> **Activity**: All that is needed is the line containing "The width and" and the lines after it to the end of the material, written out exactly, pictures left aside.

> **Listed entries**:

^^^^^^^^^^^^^^^^

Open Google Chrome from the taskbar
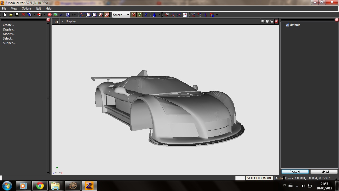The height and width of the screenshot is (191, 339). (40, 186)
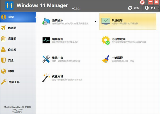Screen dimensions: 160x114
Task: Open the Hardware Monitor (硬件监视) pulse icon
Action: click(x=46, y=40)
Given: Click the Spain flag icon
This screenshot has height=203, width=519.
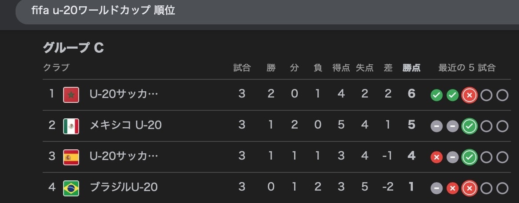Looking at the screenshot, I should coord(71,157).
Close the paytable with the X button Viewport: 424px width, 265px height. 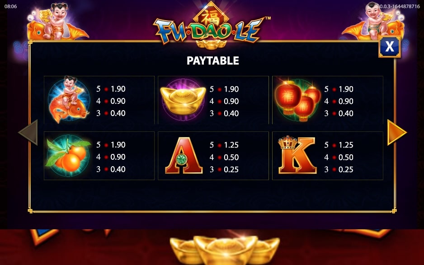click(x=389, y=46)
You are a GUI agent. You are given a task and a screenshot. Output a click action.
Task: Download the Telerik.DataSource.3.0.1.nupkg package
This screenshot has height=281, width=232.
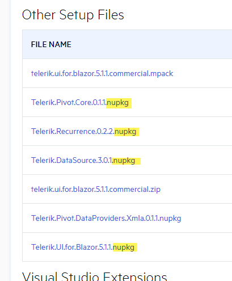coord(83,161)
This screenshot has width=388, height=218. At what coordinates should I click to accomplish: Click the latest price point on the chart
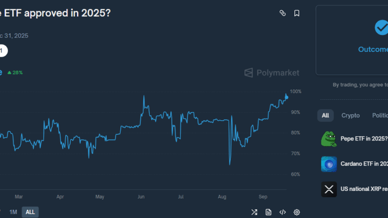click(286, 97)
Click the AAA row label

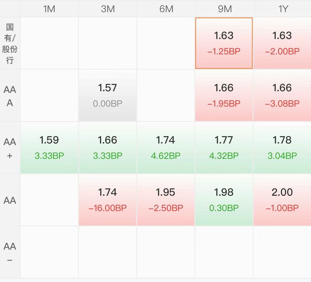[x=10, y=96]
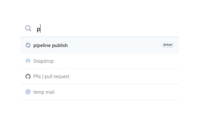This screenshot has height=128, width=204.
Task: Open the Snapdrop result
Action: click(43, 61)
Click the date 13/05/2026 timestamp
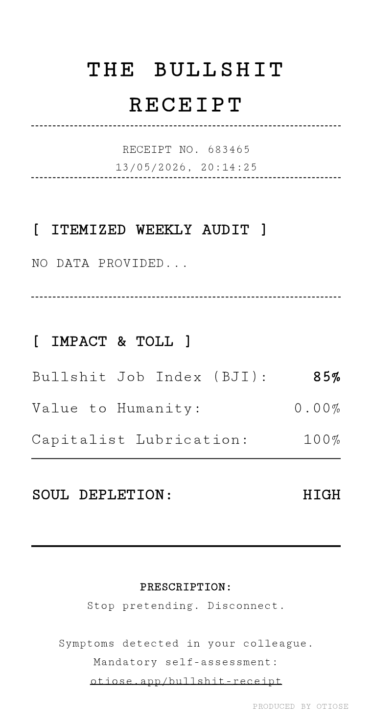 [186, 167]
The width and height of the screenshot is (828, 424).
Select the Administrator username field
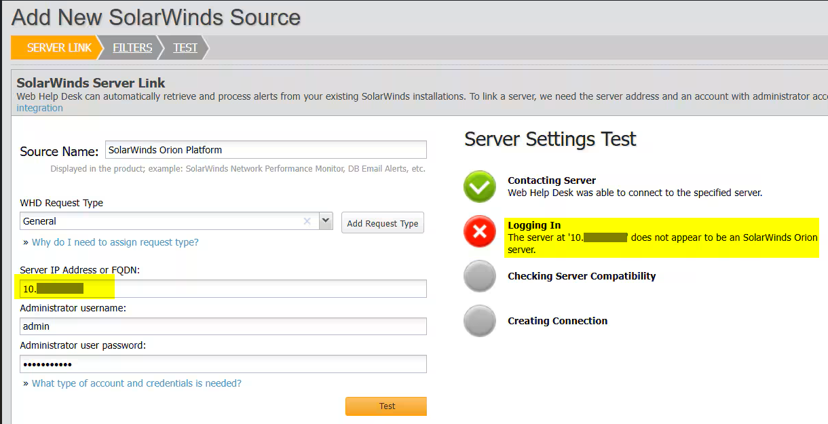(x=223, y=326)
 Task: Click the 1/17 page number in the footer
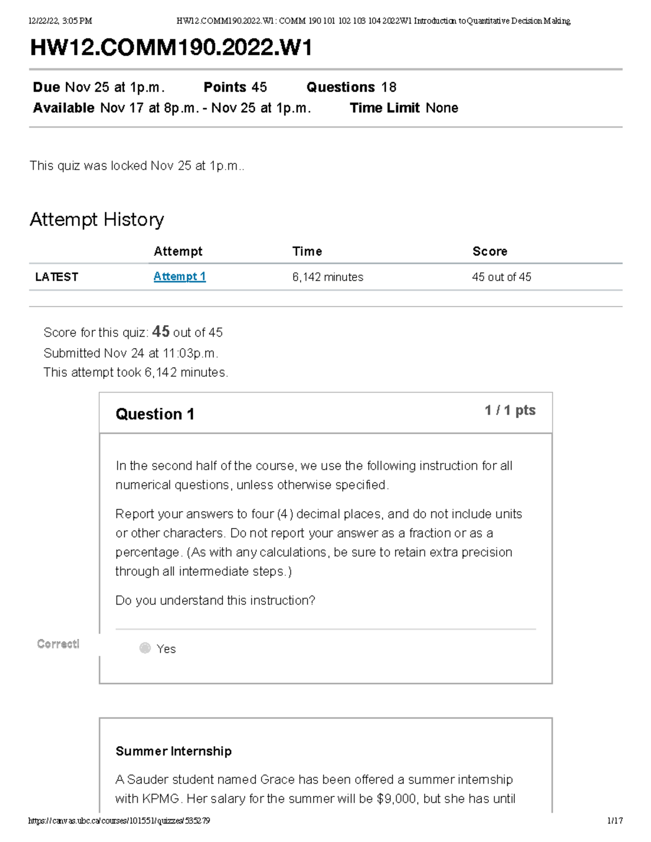[x=615, y=821]
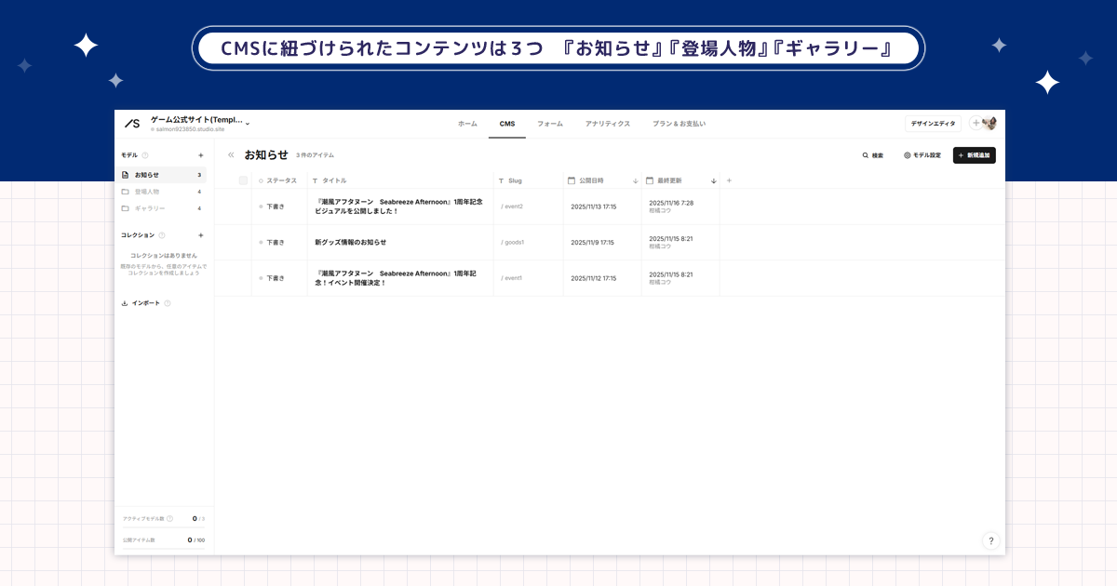
Task: Open デザインエディタ from the top bar
Action: (933, 123)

^^^^^^^^^^^^^^^^

> **Exercise result**:
The width and height of the screenshot is (828, 424).
Select the Administrator username field
(x=223, y=326)
 Task: Click the 1/17 page number in the footer
[x=615, y=821]
Task: Open デザインエディタ from the top bar
Action: (933, 123)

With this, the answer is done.